## Task prompt
However many lines the data holds, transcribe them all exactly.

[Source data Boundary: Start]

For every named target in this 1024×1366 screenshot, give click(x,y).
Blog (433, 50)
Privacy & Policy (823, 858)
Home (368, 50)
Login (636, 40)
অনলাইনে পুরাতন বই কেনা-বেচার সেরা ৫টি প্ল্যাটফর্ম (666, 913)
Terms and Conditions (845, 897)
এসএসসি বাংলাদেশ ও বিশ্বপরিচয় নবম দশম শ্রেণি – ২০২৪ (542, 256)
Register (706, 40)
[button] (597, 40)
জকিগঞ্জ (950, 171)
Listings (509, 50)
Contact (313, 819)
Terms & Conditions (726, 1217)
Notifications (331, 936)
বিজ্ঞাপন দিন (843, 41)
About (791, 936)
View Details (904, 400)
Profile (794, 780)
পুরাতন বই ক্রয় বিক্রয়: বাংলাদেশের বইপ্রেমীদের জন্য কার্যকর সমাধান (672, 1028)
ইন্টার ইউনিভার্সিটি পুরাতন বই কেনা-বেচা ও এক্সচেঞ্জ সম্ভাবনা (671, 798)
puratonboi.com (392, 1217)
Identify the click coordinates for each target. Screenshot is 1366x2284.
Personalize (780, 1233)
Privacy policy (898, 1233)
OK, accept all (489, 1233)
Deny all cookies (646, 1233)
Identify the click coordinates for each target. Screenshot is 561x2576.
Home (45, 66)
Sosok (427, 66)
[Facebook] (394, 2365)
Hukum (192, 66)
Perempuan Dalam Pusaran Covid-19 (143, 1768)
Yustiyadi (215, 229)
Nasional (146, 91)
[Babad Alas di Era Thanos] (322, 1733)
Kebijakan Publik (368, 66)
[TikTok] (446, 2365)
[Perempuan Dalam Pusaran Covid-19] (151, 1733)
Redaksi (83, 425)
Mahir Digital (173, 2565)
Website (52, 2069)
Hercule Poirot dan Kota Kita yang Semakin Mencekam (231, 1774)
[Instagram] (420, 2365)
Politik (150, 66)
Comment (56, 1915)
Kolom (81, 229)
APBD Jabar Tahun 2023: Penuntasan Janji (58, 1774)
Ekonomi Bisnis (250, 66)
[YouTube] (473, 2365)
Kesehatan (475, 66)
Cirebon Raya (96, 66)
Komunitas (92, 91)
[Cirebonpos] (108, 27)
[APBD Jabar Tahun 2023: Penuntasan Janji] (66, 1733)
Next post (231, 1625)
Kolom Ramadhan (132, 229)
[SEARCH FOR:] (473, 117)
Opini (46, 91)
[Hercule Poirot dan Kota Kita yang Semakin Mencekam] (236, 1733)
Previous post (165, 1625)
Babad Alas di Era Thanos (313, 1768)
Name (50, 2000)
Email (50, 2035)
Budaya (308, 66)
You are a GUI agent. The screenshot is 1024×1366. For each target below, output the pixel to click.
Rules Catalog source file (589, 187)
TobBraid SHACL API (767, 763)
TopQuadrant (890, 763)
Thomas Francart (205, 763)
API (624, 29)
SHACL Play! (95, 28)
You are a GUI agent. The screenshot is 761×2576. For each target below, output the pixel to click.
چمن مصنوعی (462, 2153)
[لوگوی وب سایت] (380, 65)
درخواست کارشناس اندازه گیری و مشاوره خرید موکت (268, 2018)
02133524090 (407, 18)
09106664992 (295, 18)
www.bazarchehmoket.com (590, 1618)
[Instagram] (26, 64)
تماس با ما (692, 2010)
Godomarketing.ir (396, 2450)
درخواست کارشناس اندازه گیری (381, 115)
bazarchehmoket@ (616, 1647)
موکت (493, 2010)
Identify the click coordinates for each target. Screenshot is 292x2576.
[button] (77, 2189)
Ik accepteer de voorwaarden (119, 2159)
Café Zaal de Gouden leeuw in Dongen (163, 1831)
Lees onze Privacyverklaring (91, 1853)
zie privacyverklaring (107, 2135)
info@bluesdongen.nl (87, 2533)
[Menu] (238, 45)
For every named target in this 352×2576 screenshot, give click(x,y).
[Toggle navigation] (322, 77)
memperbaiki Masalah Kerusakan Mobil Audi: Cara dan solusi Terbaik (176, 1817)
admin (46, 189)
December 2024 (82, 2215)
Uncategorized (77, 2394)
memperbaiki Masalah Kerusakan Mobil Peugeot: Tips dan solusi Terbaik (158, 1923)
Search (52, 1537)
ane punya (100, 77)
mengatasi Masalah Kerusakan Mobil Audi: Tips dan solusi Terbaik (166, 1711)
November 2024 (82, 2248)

[Source data Boundary: End]

## Answer to this problem
For every named target in this 1024×1366 screenshot, give click(x,y).
Blog (433, 50)
Privacy & Policy (823, 858)
Home (368, 50)
Login (636, 40)
অনলাইনে পুরাতন বই কেনা-বেচার সেরা ৫টি প্ল্যাটফর্ম (666, 913)
Terms and Conditions (845, 897)
এসএসসি বাংলাদেশ ও বিশ্বপরিচয় নবম দশম শ্রেণি – ২০২৪ (542, 256)
Register (706, 40)
[button] (597, 40)
জকিগঞ্জ (950, 171)
Listings (509, 50)
Contact (313, 819)
Terms & Conditions (726, 1217)
Notifications (331, 936)
বিজ্ঞাপন দিন (843, 41)
About (791, 936)
View Details (904, 400)
Profile (794, 780)
পুরাতন বই ক্রয় বিক্রয়: বাংলাদেশের বইপ্রেমীদের জন্য কার্যকর সমাধান (672, 1028)
ইন্টার ইউনিভার্সিটি পুরাতন বই কেনা-বেচা ও এক্সচেঞ্জ সম্ভাবনা (671, 798)
puratonboi.com (392, 1217)
Identify the click coordinates for each target. Screenshot is 1366x2284.
Personalize (780, 1233)
Privacy policy (898, 1233)
OK, accept all (489, 1233)
Deny all cookies (646, 1233)
Identify the click coordinates for each target. Screenshot is 561x2576.
Home (45, 66)
Sosok (427, 66)
[Facebook] (394, 2365)
Hukum (192, 66)
Perempuan Dalam Pusaran Covid-19 (143, 1768)
Yustiyadi (215, 229)
Nasional (146, 91)
[Babad Alas di Era Thanos] (322, 1733)
Kebijakan Publik (368, 66)
[TikTok] (446, 2365)
[Perempuan Dalam Pusaran Covid-19] (151, 1733)
Redaksi (83, 425)
Mahir Digital (173, 2565)
Website (52, 2069)
Hercule Poirot dan Kota Kita yang Semakin Mencekam (231, 1774)
[Instagram] (420, 2365)
Politik (150, 66)
Comment (56, 1915)
Kolom (81, 229)
APBD Jabar Tahun 2023: Penuntasan Janji (58, 1774)
Ekonomi Bisnis (250, 66)
[YouTube] (473, 2365)
Kesehatan (475, 66)
Cirebon Raya (96, 66)
Komunitas (92, 91)
[Cirebonpos] (108, 27)
[APBD Jabar Tahun 2023: Penuntasan Janji] (66, 1733)
Next post (231, 1625)
Kolom Ramadhan (132, 229)
[SEARCH FOR:] (473, 117)
Opini (46, 91)
[Hercule Poirot dan Kota Kita yang Semakin Mencekam] (236, 1733)
Previous post (165, 1625)
Babad Alas di Era Thanos (313, 1768)
Name (50, 2000)
Email (50, 2035)
Budaya (308, 66)
You are a GUI agent. The screenshot is 1024×1366. For each target below, output the pixel to click.
Rules Catalog source file (589, 187)
TobBraid SHACL API (767, 763)
TopQuadrant (890, 763)
Thomas Francart (205, 763)
API (624, 29)
SHACL Play! (95, 28)
You are a GUI agent. The screenshot is 761×2576. For each target below, output the pixel to click.
چمن مصنوعی (462, 2153)
[لوگوی وب سایت] (380, 65)
درخواست کارشناس اندازه گیری و مشاوره خرید موکت (268, 2018)
02133524090 (407, 18)
09106664992 (295, 18)
www.bazarchehmoket.com (590, 1618)
[Instagram] (26, 64)
تماس با ما (692, 2010)
Godomarketing.ir (396, 2450)
درخواست کارشناس اندازه گیری (381, 115)
bazarchehmoket@ (616, 1647)
موکت (493, 2010)
Identify the click coordinates for each target. Screenshot is 292x2576.
[button] (77, 2189)
Ik accepteer de voorwaarden (119, 2159)
Café Zaal de Gouden leeuw in Dongen (163, 1831)
Lees onze Privacyverklaring (91, 1853)
zie privacyverklaring (107, 2135)
info@bluesdongen.nl (87, 2533)
[Menu] (238, 45)
For every named target in this 352×2576 screenshot, give click(x,y).
[Toggle navigation] (322, 77)
memperbaiki Masalah Kerusakan Mobil Audi: Cara dan solusi Terbaik (176, 1817)
admin (46, 189)
December 2024 (82, 2215)
Uncategorized (77, 2394)
memperbaiki Masalah Kerusakan Mobil Peugeot: Tips dan solusi Terbaik (158, 1923)
Search (52, 1537)
ane punya (100, 77)
mengatasi Masalah Kerusakan Mobil Audi: Tips dan solusi Terbaik (166, 1711)
November 2024 (82, 2248)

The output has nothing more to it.